Ma rimase a guardare compiaciuta la Cooman che rabbrividiva e gemeva dondolandosi avanti e indietro in un crescendo di dolore. Harry sentì un singhiozzo soffocato alla sua sinistra e si voltò. Lavanda e Calì piangevano entrambe in silenzio, abbracciate. Poi sentì dei passi. La professoressa McGranitt si era avvicinata con passo sicuro alla Cooman, e ora le batteva con decisione sulla schiena, porgendole un grande fazzoletto.
«Su, su, Sibilla… calmati… soffiati il naso… non è così brutto come sembra… non dovrai lasciare Hogwarts…»

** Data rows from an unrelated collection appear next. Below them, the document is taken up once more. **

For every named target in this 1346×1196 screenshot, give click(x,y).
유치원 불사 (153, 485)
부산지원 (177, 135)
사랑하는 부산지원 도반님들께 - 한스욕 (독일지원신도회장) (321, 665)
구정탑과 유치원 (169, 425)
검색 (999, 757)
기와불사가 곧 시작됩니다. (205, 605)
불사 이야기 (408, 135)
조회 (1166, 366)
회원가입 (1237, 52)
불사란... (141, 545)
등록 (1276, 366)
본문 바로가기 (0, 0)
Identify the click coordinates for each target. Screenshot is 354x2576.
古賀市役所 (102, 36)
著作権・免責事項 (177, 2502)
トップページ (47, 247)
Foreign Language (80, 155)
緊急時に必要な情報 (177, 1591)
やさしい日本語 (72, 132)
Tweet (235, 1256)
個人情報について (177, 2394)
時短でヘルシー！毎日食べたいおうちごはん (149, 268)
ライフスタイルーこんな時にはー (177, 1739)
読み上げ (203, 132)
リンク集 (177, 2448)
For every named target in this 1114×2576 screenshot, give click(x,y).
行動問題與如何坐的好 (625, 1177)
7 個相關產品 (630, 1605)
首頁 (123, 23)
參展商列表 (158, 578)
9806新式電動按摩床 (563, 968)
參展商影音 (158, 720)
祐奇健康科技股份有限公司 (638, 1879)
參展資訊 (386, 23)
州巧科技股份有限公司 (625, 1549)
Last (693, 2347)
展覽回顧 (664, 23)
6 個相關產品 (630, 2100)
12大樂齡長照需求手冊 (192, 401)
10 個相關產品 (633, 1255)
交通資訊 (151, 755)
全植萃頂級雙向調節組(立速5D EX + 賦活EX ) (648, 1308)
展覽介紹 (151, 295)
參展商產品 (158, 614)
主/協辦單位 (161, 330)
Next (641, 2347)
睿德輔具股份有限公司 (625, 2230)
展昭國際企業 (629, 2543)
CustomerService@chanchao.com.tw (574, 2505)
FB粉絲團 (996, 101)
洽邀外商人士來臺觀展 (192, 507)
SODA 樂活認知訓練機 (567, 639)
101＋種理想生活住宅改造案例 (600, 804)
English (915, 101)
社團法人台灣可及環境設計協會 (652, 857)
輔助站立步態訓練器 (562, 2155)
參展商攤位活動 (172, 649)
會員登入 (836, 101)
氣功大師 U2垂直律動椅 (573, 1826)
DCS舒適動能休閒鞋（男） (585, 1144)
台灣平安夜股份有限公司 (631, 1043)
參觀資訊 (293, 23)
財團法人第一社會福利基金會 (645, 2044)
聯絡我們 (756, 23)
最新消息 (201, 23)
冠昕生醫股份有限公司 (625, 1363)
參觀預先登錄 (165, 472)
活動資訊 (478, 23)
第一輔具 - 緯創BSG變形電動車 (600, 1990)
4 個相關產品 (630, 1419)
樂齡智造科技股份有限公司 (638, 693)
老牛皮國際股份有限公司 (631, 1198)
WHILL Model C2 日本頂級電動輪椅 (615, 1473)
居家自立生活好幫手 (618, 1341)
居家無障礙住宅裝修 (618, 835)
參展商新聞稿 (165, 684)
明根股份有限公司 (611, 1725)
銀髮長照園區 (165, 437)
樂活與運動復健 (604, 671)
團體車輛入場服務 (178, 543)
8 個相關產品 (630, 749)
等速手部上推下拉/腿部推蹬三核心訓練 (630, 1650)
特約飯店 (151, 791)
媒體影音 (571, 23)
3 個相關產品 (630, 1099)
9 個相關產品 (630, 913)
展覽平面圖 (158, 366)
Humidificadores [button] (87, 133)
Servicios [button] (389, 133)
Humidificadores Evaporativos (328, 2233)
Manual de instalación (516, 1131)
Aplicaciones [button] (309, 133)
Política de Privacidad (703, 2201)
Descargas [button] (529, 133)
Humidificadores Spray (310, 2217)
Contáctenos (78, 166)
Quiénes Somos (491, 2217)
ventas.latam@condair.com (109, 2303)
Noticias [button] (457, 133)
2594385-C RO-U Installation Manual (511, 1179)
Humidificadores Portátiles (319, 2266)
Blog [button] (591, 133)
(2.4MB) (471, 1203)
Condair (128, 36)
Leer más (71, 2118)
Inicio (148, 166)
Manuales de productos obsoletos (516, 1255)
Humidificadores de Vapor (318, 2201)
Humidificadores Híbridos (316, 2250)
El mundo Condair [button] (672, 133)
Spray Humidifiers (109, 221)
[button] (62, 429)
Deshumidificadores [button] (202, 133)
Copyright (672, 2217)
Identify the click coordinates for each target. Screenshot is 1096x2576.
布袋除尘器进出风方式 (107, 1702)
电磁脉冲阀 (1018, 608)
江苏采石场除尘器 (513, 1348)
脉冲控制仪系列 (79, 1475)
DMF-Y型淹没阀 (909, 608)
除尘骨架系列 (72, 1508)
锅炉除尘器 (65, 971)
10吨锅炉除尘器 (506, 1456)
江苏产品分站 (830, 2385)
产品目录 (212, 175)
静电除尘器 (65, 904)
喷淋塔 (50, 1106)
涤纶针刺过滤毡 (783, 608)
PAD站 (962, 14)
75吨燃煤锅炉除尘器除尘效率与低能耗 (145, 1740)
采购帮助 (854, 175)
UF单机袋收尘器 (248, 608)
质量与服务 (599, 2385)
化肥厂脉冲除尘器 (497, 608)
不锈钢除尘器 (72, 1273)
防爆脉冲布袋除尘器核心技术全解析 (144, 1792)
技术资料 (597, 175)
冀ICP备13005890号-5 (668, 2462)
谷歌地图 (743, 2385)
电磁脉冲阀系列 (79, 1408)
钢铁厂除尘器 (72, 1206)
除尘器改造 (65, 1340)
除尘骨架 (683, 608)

«Oh, davvero, professoressa McGranitt?» chiese la Umbridge con voce mortifera, facendo un passo avanti. «E l’autorità per fare questa affermazione…?»
«È la mia» rispose una voce profonda.
Il portone di quercia si era aperto. Gli studenti si fecero da parte quando Silente apparve sulla soglia. Harry non immaginava proprio che cosa stesse facendo fuori, ma c’era qualcosa di impressionante nella sua figura immobile sulla porta, stagliata contro una notte stranamente nebbiosa. Lasciandosi le porte aperte alle spalle, avanzò sorridendo all’interno del cerchio degli spettatori verso la professoressa Cooman, in lacrime e tremante sul suo baule, con la McGranitt accanto.
«La sua, professor Silente?» La Umbridge diede in una risatina sgradevole. «Temo che lei non capisca la situazione. Io ho qui» e trasse un rotolo di pergamena dalla tasca, «un Ordine di Licenziamento firmato da me e dal Ministro della Magia. Ai sensi del Decreto Didattico Numero Ventitré, l’Inquisitore Supremo di Hogwarts ha il potere di fare indagini, mettere in verifica e licenziare qualunque insegnante ella, vale a dire io, non ritenga all’altezza degli standard richiesti dal Ministero della Magia. Non ho ritenuto la professoressa Cooman all’altezza, e l’ho licenziata».